WHAT YOU SHOULD DO: Filter the records below for the word "plus". Copy each line that holds it.

DATA TO PROCESS:
•••••

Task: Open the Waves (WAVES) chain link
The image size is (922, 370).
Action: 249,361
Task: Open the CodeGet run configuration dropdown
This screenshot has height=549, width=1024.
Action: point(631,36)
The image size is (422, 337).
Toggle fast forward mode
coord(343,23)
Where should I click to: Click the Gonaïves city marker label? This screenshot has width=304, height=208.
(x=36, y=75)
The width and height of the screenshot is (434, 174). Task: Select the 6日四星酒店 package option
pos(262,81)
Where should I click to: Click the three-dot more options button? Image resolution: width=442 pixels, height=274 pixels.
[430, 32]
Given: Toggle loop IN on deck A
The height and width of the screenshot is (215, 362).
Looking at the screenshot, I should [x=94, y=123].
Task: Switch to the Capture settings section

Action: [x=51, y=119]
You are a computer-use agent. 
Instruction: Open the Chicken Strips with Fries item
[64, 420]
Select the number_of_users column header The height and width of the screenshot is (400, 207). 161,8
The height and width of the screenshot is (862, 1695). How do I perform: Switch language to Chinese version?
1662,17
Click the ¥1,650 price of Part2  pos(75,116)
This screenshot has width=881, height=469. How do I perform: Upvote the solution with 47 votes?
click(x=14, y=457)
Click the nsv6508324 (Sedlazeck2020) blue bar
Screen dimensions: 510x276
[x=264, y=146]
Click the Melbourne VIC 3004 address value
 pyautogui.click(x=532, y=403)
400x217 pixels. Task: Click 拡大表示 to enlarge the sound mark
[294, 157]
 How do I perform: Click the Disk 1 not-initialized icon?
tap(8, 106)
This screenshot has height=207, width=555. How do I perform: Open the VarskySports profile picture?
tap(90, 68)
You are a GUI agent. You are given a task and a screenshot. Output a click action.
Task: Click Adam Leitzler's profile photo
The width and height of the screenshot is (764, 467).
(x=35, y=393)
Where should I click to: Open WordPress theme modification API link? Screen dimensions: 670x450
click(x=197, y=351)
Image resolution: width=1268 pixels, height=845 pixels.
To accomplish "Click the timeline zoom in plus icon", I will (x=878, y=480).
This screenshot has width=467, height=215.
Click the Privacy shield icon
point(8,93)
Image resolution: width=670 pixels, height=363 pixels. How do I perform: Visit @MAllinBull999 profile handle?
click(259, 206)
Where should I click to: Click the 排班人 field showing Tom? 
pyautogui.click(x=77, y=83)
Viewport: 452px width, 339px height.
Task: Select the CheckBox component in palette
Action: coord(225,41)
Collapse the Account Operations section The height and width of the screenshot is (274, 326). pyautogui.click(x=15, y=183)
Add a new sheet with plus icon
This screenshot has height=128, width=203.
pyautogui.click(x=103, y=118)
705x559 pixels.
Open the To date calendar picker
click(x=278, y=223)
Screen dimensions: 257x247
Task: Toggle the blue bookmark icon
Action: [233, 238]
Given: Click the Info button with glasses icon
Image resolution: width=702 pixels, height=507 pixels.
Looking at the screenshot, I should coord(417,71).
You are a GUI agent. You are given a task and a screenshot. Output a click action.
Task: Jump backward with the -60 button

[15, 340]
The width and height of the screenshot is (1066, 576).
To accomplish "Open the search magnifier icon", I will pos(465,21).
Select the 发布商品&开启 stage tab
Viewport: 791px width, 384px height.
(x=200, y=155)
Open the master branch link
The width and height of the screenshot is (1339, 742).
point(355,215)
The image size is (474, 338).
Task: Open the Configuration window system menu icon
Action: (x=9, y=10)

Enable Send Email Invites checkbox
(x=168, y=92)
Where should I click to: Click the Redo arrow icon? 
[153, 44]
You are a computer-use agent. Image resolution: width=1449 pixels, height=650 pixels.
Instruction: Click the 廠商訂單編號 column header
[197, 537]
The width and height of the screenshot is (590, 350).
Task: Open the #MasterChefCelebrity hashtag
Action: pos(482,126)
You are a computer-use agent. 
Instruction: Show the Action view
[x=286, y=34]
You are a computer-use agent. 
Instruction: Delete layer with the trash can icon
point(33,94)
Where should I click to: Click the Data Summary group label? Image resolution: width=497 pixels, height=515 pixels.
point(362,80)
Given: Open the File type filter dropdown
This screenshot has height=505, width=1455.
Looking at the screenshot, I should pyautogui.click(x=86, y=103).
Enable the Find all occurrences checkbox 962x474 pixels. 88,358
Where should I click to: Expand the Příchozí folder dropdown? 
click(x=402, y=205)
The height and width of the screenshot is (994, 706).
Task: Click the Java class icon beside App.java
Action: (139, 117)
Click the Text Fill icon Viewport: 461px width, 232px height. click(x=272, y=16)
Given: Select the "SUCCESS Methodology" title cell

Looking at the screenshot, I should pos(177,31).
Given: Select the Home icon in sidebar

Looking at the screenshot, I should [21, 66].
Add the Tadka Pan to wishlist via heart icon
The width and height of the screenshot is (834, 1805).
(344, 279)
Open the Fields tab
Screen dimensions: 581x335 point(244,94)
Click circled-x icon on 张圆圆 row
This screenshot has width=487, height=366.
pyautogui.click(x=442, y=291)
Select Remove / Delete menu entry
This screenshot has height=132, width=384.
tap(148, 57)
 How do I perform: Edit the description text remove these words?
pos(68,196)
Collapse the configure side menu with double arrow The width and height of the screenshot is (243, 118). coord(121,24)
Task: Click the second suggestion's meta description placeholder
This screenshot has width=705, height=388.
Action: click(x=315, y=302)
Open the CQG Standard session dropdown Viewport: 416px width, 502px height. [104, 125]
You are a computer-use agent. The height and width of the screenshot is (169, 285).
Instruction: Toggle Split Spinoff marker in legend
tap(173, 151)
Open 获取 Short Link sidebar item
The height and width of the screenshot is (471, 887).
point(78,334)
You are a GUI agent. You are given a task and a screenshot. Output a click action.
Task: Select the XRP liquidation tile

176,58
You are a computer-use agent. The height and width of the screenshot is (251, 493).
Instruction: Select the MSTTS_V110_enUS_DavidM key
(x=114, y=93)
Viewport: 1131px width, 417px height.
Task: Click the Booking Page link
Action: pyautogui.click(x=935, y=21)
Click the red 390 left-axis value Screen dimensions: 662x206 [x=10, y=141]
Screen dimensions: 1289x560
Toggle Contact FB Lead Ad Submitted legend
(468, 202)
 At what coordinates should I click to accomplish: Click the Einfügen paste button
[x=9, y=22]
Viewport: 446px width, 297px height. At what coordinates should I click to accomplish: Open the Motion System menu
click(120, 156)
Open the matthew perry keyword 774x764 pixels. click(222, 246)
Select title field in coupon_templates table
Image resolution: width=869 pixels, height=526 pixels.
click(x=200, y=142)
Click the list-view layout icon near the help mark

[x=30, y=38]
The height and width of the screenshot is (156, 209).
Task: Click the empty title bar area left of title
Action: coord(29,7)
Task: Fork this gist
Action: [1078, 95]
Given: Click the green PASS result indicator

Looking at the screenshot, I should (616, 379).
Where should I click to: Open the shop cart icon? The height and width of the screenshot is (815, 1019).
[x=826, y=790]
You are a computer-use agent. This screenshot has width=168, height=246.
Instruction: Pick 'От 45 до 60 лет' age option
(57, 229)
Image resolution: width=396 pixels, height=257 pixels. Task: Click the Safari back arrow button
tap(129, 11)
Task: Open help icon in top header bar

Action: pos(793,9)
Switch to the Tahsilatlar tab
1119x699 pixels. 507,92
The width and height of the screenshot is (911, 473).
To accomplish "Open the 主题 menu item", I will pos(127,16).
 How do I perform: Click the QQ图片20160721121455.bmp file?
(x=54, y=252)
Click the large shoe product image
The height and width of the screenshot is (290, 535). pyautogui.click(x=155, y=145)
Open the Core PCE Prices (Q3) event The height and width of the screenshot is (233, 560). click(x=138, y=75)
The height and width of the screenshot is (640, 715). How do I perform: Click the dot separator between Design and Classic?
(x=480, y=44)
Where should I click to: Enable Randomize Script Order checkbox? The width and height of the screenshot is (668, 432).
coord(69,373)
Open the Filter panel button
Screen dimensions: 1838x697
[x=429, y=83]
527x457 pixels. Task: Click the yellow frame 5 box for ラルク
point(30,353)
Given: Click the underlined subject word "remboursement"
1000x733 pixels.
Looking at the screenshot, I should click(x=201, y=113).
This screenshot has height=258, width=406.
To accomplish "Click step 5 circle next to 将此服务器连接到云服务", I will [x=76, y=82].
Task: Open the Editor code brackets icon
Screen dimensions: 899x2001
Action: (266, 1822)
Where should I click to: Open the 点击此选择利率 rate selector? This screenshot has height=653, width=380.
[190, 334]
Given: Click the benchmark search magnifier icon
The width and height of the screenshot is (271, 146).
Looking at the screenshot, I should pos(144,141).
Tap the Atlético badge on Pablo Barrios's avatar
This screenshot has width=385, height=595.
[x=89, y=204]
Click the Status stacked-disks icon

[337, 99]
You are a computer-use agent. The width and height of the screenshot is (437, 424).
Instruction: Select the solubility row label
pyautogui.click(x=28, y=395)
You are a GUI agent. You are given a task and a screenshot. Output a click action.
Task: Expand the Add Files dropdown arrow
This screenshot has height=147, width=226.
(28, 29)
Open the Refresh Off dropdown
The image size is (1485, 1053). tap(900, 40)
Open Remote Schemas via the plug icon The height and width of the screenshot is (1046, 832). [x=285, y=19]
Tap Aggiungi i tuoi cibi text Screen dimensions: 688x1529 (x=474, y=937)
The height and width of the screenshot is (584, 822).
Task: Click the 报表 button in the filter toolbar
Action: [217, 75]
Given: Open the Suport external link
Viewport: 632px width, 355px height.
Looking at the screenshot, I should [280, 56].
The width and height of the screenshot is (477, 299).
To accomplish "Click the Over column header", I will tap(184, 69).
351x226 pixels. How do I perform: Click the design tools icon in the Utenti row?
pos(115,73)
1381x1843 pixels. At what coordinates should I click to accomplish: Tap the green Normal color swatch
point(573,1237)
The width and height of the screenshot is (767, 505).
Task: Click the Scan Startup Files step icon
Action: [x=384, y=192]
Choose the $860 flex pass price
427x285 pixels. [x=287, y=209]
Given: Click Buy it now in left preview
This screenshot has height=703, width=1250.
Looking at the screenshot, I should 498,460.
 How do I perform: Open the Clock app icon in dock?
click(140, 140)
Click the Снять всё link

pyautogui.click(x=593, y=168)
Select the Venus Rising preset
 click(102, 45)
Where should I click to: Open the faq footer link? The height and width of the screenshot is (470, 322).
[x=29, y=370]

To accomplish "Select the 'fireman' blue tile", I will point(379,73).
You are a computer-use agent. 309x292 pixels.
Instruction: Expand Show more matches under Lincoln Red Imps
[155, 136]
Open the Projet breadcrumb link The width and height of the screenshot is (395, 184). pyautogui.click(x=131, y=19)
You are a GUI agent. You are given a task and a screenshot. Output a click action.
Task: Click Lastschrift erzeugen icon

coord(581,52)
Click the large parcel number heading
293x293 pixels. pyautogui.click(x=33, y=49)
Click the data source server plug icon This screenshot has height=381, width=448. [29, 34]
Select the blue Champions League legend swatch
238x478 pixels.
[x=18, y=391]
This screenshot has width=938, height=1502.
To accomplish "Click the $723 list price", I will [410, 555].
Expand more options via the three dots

•••••

ANSWER TO THIS EXERCISE:
To accomplish "Click the timeline zoom in plus icon", I will (x=878, y=480).
Add a new sheet with plus icon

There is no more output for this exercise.